Friday night, the Redskins traveled to Tishomingo to take on the Indians in a District 2A-8 matchup. Kingston was hoping to clean things up coming off a sloppy 20-18 win over rival Davis, while the Indians were hoping for their first win of the season after being blasted 49-0 by Lindsay in their district opener. Ultimately, the Redskins accomplished their goals, blowing out Tishomingo 56-6.
The Redskins got the ball first, and took seven plays to drive 63 yards, and junior running back A.J. McKinney took a pitch twelve yards for a TD to stake Kingston to a 6-0 lead. A flag on Tishomingo on the ensuing kickoff backed the Indians up to their own 6, and things went from bad to worse on their first offensive play, as Tishomingo senior quarterback Matt Justus tried to run on a quarterback keeper but was dropped for a loss in the end zone for a safety to give the Redskins an 8-0 lead.
The next play, Kingston junior Jarron ‘Boomer’ Morgan returned the free kick right up the middle to the Tishomingo 3. Three plays later, McKinney took another pitch to pay dirt and Kingston led 15-0 just over four minutes into the game.
Tishomingo managed to go three and out the next drive, and punted to the Redskins, and senior Tyler Blanchard returned the punt to the Tishomingo 41. Two plays later, Morgan took a jet sweep for the distance to put Kingston up 22-0.
The Indians’ problems continued, as Justus tried to air it out deep, but junior defensive back Colton Robinson picked off the errant throw and returned the pick into the end zone for an apparent touchdown, which was called back to the Tishomingo 12 for an illegal block. Four plays later, junior quarterback Jase Hayes put the points back on the board with a fourth-down pass to sophomore Grant Holmes, who stood all alone in the end zone, and Kingston extended its lead to 29-0, still in the first quarter.

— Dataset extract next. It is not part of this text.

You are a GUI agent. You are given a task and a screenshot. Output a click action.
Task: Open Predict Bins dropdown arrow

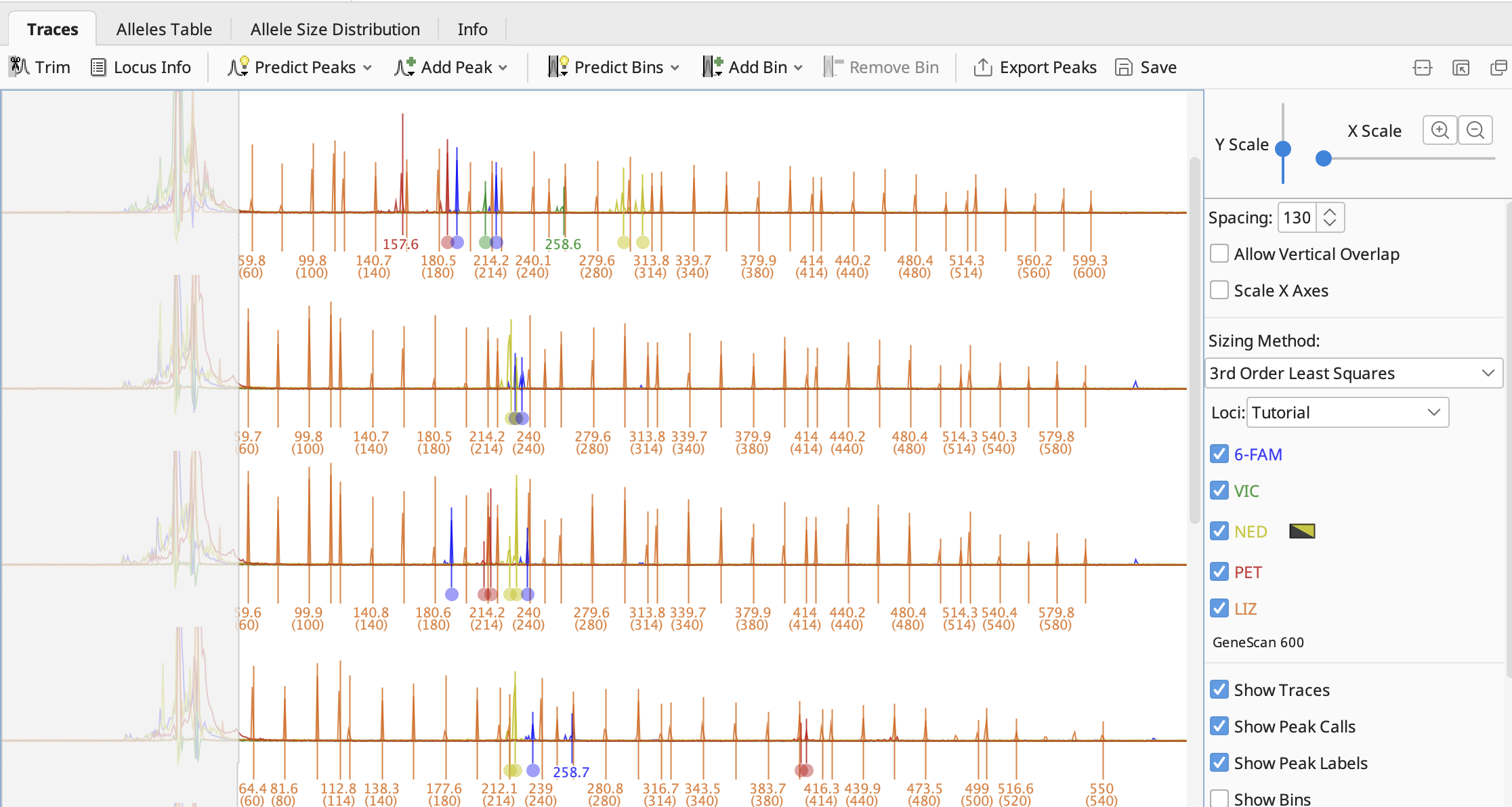click(675, 68)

On Tishomingo’s next drive, the Indians finally showed signs of life. With less than a minute left in the first quarter, Tishomingo finally picked up a first down on a pass from Justus to freshman Ein Cardenas that went to the Tishomingo 48, with less than a minute in the period. Tishomingo also crossed midfield early in the second quarter and seemed on its way to possibly contesting the game, when a jailbreak pass rush forced another errant pass from Justus that Blanchard picked off and returned for yet another Kingston TD to make the lead 36-0.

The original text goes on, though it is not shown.